_DESCRIPTION OF THE TASK_
Whenever a line of the material contains the string "will", it should be copied.
DATA Block Start
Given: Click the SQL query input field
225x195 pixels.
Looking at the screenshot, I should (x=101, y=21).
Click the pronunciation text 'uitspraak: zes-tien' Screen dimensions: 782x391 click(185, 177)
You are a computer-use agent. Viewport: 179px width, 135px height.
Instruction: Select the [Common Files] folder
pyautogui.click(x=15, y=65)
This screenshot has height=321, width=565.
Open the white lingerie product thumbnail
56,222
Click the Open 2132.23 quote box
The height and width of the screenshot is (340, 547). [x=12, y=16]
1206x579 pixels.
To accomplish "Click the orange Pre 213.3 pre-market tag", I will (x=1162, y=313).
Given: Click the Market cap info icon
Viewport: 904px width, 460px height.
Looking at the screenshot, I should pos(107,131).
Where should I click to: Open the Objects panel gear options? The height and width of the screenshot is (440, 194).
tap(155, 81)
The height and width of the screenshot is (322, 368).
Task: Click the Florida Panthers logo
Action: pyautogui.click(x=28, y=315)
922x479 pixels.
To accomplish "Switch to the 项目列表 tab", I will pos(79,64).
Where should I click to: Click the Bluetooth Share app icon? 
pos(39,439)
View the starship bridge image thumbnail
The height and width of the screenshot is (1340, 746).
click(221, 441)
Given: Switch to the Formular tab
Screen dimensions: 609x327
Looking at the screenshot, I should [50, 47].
DATA Block End
DATA Block Start
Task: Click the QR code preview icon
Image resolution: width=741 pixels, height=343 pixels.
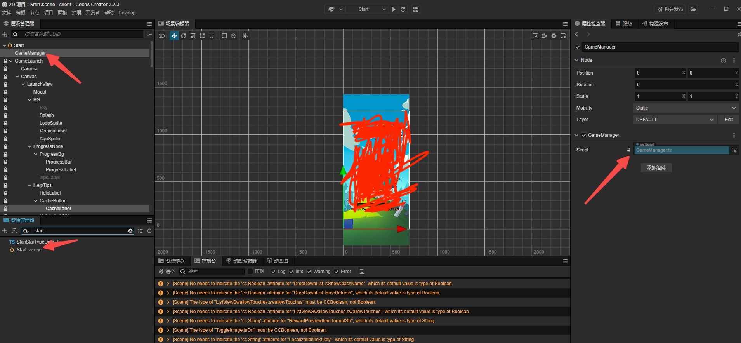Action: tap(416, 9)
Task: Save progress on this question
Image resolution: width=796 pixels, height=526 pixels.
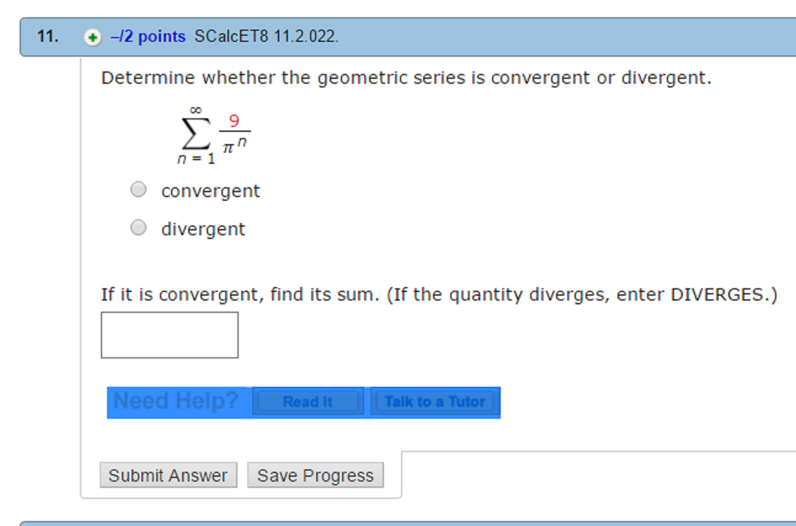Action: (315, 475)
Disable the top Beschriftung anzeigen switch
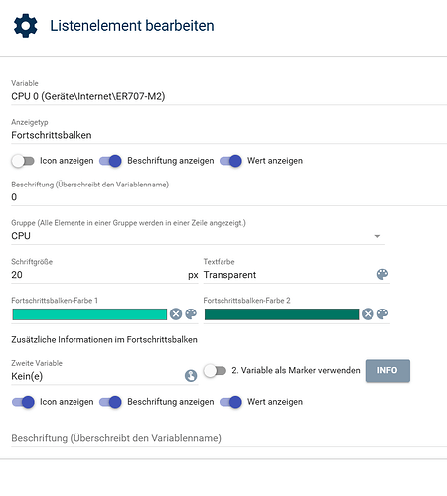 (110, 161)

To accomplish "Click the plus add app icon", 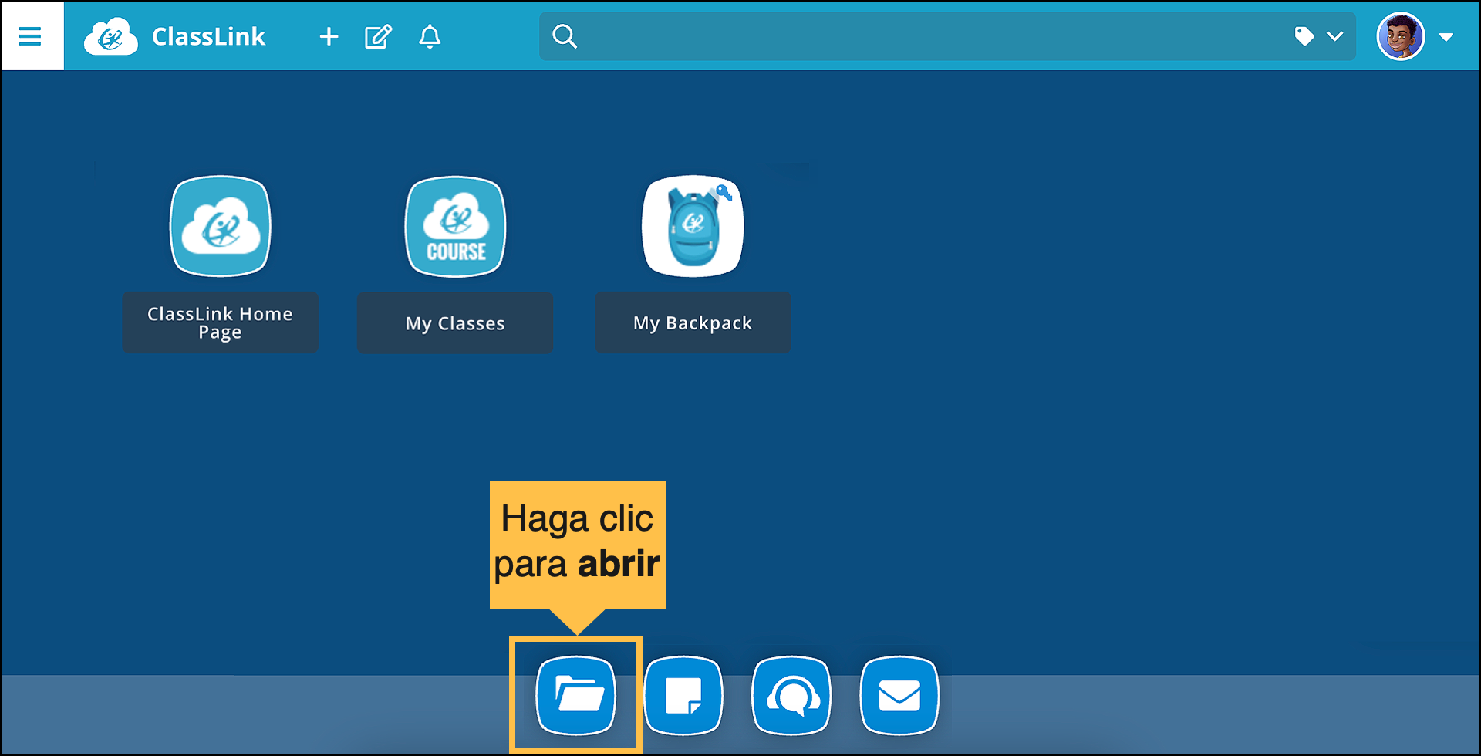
DATA Block End
_EXERCISE RESPONSE_
To accomplish "Click the orange Pre 213.3 pre-market tag", I will (x=1162, y=313).
To accomplish "Switch to the 项目列表 tab", I will pos(79,64).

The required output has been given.